OBJECTIVE: Reproduce word for word the lines of the data between the line holding "Switch to the File" and the line holding "click(683, 27)", inclusive.

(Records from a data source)
- - -
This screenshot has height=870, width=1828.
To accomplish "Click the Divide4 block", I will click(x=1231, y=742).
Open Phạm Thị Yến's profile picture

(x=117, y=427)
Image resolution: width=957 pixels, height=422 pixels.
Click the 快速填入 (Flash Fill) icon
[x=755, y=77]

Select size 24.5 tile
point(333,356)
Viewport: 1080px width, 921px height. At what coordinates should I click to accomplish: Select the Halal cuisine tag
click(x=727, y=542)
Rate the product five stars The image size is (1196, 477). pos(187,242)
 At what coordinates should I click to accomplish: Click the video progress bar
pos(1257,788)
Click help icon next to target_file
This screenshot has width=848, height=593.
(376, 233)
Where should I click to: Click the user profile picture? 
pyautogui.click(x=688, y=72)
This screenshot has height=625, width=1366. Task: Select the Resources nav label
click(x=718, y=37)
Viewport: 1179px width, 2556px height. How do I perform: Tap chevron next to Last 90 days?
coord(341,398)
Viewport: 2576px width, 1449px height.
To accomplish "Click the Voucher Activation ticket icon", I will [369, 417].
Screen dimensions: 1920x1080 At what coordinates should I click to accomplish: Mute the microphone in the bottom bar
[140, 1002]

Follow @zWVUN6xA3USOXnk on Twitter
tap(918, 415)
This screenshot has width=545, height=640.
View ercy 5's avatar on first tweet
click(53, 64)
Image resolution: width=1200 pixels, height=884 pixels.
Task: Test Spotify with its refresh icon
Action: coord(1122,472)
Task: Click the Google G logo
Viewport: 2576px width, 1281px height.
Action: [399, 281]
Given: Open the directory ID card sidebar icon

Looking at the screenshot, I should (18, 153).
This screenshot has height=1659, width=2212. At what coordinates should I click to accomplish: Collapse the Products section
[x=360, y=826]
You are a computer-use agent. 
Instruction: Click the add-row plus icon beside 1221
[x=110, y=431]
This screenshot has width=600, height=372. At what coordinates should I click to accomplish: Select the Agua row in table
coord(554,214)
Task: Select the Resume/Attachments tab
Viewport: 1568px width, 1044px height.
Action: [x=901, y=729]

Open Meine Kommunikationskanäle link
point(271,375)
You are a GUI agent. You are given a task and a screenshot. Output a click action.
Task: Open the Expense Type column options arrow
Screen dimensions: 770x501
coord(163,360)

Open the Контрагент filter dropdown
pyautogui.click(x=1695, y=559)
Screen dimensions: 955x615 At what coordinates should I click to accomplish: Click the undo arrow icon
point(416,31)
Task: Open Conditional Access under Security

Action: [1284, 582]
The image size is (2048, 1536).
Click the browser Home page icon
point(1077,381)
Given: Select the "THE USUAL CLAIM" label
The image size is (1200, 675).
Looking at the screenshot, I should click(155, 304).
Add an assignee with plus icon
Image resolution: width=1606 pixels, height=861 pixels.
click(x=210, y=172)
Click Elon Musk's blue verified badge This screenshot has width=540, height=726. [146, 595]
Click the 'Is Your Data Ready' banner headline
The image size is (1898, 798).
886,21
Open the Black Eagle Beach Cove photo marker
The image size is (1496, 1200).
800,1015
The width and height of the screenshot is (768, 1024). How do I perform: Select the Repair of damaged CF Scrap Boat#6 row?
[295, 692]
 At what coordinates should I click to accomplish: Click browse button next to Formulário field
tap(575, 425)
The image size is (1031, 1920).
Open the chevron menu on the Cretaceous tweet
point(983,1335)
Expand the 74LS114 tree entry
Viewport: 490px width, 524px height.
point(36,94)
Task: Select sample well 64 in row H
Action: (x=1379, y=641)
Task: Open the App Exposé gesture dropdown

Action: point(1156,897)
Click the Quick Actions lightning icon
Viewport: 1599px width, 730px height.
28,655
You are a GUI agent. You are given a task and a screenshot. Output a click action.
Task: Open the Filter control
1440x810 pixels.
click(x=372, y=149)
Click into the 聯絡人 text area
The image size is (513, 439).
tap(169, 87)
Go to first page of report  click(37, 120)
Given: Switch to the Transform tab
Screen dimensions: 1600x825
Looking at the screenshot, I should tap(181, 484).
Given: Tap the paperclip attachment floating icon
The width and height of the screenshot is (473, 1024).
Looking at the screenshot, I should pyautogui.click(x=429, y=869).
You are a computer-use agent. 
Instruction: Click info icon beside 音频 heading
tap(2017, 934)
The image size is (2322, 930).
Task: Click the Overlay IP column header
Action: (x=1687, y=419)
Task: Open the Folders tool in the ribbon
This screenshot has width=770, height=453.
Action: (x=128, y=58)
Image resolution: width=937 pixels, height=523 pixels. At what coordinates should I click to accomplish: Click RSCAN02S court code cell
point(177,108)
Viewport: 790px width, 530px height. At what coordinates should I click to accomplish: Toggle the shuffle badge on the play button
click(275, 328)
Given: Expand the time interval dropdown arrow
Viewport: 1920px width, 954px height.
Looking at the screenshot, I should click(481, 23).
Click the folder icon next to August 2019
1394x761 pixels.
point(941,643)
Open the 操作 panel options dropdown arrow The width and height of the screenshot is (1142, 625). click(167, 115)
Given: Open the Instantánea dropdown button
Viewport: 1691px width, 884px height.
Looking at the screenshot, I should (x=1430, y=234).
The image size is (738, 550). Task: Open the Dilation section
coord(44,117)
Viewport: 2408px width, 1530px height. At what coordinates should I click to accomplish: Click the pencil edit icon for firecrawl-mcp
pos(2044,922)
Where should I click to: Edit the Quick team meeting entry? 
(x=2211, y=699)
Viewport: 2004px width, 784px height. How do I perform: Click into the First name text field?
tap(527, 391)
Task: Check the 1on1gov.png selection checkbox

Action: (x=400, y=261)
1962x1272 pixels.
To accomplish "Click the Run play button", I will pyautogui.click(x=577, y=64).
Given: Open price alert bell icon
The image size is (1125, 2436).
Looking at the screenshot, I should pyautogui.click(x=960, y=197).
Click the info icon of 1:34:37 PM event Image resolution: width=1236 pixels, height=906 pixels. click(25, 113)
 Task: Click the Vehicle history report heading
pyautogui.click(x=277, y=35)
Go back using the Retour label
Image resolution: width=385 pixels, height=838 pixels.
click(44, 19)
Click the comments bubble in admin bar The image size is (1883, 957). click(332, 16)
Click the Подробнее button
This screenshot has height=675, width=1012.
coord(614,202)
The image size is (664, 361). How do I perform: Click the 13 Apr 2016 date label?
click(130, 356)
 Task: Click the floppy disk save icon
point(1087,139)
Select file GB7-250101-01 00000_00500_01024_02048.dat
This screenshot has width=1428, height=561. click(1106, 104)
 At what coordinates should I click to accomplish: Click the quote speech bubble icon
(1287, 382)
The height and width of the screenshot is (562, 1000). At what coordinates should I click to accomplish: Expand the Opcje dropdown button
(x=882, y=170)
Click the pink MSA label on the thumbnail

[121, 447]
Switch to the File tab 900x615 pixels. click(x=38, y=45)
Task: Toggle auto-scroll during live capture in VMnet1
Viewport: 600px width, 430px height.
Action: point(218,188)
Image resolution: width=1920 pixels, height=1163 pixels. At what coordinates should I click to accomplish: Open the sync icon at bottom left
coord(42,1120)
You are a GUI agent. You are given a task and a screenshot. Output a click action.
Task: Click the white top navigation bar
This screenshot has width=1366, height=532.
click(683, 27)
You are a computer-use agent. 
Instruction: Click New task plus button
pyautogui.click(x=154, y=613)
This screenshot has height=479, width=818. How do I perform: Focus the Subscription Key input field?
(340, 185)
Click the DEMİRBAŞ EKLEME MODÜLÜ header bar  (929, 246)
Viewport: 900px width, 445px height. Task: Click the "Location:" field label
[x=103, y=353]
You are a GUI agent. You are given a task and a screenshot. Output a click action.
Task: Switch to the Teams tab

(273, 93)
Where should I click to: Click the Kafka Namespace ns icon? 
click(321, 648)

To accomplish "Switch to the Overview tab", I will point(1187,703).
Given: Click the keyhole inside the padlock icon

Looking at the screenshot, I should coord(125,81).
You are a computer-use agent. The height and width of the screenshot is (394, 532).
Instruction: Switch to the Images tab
- - -
TASK SOLUTION:
Switch to the File tab 900x615 pixels. click(x=38, y=45)
Task: Toggle auto-scroll during live capture in VMnet1
Viewport: 600px width, 430px height.
Action: point(218,188)
Image resolution: width=1920 pixels, height=1163 pixels. At what coordinates should I click to accomplish: Open the sync icon at bottom left
coord(42,1120)
You are a GUI agent. You are given a task and a screenshot. Output a click action.
Task: Click the white top navigation bar
This screenshot has width=1366, height=532.
click(683, 27)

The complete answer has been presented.